Le Monde, Paris, 12.9.95

Un rapport ministériel met en relief l'extrême fragilité de l'économie marocaine

Mouna El Banna, Rabat

La machine économique est grippée et, si des mesures ne sont pas prises rapidement, le Maroc court à la catastrophe en dépit des sacrifices consentis par la population pendant les dix ans du programme d'ajustement structurel (1982-1992). Selon l'hebdomadaire La Vie économique, qui a eu la copie d'un rapport confidentiel rédigé par cinq des plus importants ministres du gouvernement d'Abdellatif Filali, "l'apocalypse, si rien n'était fait, se situerait en 2002 avec un taux de chômage de 27%, un déficit budgétaire équivalant à 5% du PIB et des réserves de change totalement épuisées".
La première partie de ce rapport constate la "vulnérabilité" de l'économie nationale due à la dégradation des finances publiques - trop de dépenses de fonctionnement et de personnel -, à la faiblesse des investissements, notamment privés, et à une productivité insuffisante. A cet égard, les auteurs de cette étude sont unanimes à déplorer la mauvaise qualité de l'enseignement et de la formation, en particulier dans le primaire, délaissé au profit du secondaire et du supérieur.
Le rapport estime encore que le systéme fiscal, qui se voulait incitatif, a eu l'effet contraire, tandis que les privatisations n'ont pas eu d'influence réelle sur un secteur public toujours hypertrophié. Si l'on ajoute à cela la législation du travail, la réglementation foncière et le code du commerce qui "ralentissent le développement de secteurs industriels et agricoles modernes", le constat se révèle particulièrement sévère.
Dans une deuxième partie, les auteurs proposent un plan à moyen terme qui devrait conduire à une croissance de 6% par an, seule susceptible, selon eux, de réduire le chômage.

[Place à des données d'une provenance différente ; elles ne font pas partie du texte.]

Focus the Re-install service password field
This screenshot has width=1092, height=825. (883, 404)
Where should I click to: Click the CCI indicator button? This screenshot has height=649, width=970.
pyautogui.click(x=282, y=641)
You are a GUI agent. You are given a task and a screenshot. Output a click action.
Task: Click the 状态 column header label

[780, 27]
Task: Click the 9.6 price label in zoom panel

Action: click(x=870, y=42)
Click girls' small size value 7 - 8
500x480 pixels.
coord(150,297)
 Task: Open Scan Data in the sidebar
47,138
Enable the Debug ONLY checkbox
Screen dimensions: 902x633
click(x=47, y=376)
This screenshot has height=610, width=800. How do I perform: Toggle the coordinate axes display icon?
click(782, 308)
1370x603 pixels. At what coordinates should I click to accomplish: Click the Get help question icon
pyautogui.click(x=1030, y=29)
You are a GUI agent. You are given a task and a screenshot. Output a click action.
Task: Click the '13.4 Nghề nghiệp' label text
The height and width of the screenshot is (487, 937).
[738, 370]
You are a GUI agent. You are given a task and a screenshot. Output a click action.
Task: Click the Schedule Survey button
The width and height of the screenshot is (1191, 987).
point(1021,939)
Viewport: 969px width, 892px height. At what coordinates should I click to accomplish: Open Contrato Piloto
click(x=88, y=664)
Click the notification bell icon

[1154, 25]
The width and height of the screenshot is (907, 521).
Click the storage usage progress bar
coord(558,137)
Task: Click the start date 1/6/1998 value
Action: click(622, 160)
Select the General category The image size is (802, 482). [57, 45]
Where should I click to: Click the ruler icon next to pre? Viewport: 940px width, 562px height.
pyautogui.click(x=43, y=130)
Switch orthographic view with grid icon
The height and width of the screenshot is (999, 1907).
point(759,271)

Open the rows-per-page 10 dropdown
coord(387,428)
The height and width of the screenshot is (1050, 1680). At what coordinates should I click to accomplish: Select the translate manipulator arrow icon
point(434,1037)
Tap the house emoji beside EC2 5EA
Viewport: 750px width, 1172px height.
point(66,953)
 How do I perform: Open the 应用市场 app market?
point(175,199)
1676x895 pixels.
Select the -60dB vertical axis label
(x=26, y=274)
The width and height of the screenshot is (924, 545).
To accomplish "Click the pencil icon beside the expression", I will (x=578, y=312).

Pour ce faire, il faudra ramener le déficit budgétaire de 3% aujourd'hui à 1% du PIB en l'an 2000 et diminuer les effectifs de la fonction publique. Le rapport, qui suggère que les agriculteurs ne soient plus exemptés d'impôts - ils le sont jusqu'en 2020 - propose une réforme des relations entre l'Etat et le secteur public et, surtout, l'instauration de la verité des prix, notamment pour l'eau.
La convertibilité totale du dirham, la monnaie nationale, la disparition du contrôle des prix et des subventions, l'élargissement des couvertures sociales, la privatisation à moyen terme de la formation professionnelle figurent parmi les autres mesures préconisées.
Dans une troisième partie, intitulée "L'urgence", le rapport, qui pourrait servir de base à un projet de loi présenté avant la fin de l'année, évoque les mesures à prendre sans délai. Les premières pourraient porter sur les prix des services - eau, électricité - ainsi que sur "le rétablissement de la compétitivité", ce qui, en claire passe par une dévaluation du dirham.